Les médecins ont toujours joui d'un statut enviable dans notre société. La difficulté d'accéder à leurs services a considérablement accru leur position de force. Est-ce trop demander de ne pas en abuser?

Combien les Québécois sont-ils prêts à payer pour avoir un médecin de famille, ou simplement conserver celui qu'ils ont? Pour obtenir une consultation ou une opération plus rapidement? À voir les cas rapportés au cours des dernières années, assez cher.

Les services entièrement privés, où le patient assume la totalité de la facture, jouent franc-jeu. Le problème se trouve plutôt dans cette zone marécageuse entre le régime public et les arrangements privés, lorsque des cliniques ou des médecins rendent l'accès à des soins couverts par l'assurance maladie conditionnel au paiement de divers frais.

La Régie de l'assurance maladie (RAMQ) a déjà rappelé à l'ordre plusieurs cliniques qui imposaient des forfaits ou des examens pour pouvoir consulter des médecins rémunérés par le système public.

Le syndic du Collège des médecins s'en mêle à son tour. Heureusement! S'il est important que la RAMQ, en tant qu'assureur de tous les Québécois, empêche les pratiques commerciales inacceptables, il est tout aussi essentiel que le Collège intervienne sur les questions de conflits d'intérêts et autres entorses au code de la profession.

Données enregistrées =
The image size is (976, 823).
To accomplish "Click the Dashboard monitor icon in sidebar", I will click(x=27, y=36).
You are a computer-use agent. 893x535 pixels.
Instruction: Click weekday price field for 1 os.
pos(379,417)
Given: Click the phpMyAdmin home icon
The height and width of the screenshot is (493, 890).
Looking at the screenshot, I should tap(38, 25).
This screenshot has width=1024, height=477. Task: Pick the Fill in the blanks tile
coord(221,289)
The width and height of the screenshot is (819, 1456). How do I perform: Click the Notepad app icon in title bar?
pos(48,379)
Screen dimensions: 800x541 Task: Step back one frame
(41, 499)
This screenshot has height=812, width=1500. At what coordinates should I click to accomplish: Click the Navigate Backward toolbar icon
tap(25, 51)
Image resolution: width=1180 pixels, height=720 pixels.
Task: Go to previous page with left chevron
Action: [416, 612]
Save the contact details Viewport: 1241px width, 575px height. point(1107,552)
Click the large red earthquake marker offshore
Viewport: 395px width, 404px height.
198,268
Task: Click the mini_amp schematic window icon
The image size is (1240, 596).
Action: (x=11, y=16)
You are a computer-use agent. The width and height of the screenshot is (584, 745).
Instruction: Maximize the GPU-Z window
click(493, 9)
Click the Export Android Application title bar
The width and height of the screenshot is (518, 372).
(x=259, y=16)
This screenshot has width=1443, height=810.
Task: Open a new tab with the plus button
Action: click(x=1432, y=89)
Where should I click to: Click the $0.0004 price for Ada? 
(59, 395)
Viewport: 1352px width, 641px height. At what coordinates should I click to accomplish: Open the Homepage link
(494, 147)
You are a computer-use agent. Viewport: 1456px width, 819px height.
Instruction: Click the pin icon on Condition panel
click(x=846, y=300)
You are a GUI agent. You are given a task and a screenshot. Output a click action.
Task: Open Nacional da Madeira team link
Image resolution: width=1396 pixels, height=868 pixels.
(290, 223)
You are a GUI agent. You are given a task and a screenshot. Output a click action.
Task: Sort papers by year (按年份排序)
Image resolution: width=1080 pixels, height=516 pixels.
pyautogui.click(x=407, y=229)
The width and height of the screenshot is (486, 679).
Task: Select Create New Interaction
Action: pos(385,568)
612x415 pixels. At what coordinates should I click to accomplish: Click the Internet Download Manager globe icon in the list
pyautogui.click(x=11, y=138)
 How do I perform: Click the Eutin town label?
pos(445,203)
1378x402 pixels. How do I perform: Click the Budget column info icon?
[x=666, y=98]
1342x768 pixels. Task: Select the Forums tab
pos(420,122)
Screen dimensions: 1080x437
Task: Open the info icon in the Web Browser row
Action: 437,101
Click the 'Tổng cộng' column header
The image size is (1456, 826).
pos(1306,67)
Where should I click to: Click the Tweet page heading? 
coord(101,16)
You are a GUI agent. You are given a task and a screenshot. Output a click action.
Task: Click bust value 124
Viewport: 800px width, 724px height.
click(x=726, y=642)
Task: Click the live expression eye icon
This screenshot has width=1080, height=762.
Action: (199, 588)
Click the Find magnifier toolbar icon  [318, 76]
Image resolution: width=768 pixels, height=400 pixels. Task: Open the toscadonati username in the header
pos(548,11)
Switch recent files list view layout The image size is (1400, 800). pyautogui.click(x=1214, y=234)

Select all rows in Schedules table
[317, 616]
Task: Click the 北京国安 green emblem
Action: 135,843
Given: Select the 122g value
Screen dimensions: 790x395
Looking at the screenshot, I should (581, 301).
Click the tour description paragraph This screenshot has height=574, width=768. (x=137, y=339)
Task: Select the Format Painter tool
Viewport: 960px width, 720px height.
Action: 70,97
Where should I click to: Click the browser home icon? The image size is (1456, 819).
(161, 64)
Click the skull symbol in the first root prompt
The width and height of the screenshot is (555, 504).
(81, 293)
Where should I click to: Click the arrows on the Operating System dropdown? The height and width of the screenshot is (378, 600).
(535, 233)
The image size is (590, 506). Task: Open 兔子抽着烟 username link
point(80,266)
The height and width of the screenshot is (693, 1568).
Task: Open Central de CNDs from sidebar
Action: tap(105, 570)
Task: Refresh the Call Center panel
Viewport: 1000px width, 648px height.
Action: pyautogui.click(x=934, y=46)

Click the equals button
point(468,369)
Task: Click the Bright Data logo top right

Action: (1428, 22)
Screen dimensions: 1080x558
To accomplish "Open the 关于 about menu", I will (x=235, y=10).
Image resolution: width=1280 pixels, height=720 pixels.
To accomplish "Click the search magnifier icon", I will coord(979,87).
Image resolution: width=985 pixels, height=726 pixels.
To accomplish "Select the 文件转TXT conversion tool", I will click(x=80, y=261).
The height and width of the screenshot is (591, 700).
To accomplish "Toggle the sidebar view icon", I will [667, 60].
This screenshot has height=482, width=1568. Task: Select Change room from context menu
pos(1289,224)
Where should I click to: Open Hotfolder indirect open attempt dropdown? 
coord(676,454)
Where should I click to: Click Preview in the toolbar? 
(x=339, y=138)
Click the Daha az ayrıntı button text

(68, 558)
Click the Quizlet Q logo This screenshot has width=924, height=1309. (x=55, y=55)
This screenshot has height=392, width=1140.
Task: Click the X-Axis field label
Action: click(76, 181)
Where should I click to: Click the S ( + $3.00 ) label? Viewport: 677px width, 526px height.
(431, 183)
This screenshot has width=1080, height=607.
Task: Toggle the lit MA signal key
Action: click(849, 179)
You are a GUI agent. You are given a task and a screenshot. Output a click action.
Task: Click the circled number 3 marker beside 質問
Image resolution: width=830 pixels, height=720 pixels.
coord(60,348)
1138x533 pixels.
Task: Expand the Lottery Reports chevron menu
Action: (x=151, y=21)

Consigne =
Recopiez mot pour mot l'extrait du document qui figure plus haut, du début à la fin.

Zone de réponse =
Les médecins ont toujours joui d'un statut enviable dans notre société. La difficulté d'accéder à leurs services a considérablement accru leur position de force. Est-ce trop demander de ne pas en abuser?

Combien les Québécois sont-ils prêts à payer pour avoir un médecin de famille, ou simplement conserver celui qu'ils ont? Pour obtenir une consultation ou une opération plus rapidement? À voir les cas rapportés au cours des dernières années, assez cher.

Les services entièrement privés, où le patient assume la totalité de la facture, jouent franc-jeu. Le problème se trouve plutôt dans cette zone marécageuse entre le régime public et les arrangements privés, lorsque des cliniques ou des médecins rendent l'accès à des soins couverts par l'assurance maladie conditionnel au paiement de divers frais.

La Régie de l'assurance maladie (RAMQ) a déjà rappelé à l'ordre plusieurs cliniques qui imposaient des forfaits ou des examens pour pouvoir consulter des médecins rémunérés par le système public.

Le syndic du Collège des médecins s'en mêle à son tour. Heureusement! S'il est important que la RAMQ, en tant qu'assureur de tous les Québécois, empêche les pratiques commerciales inacceptables, il est tout aussi essentiel que le Collège intervienne sur les questions de conflits d'intérêts et autres entorses au code de la profession.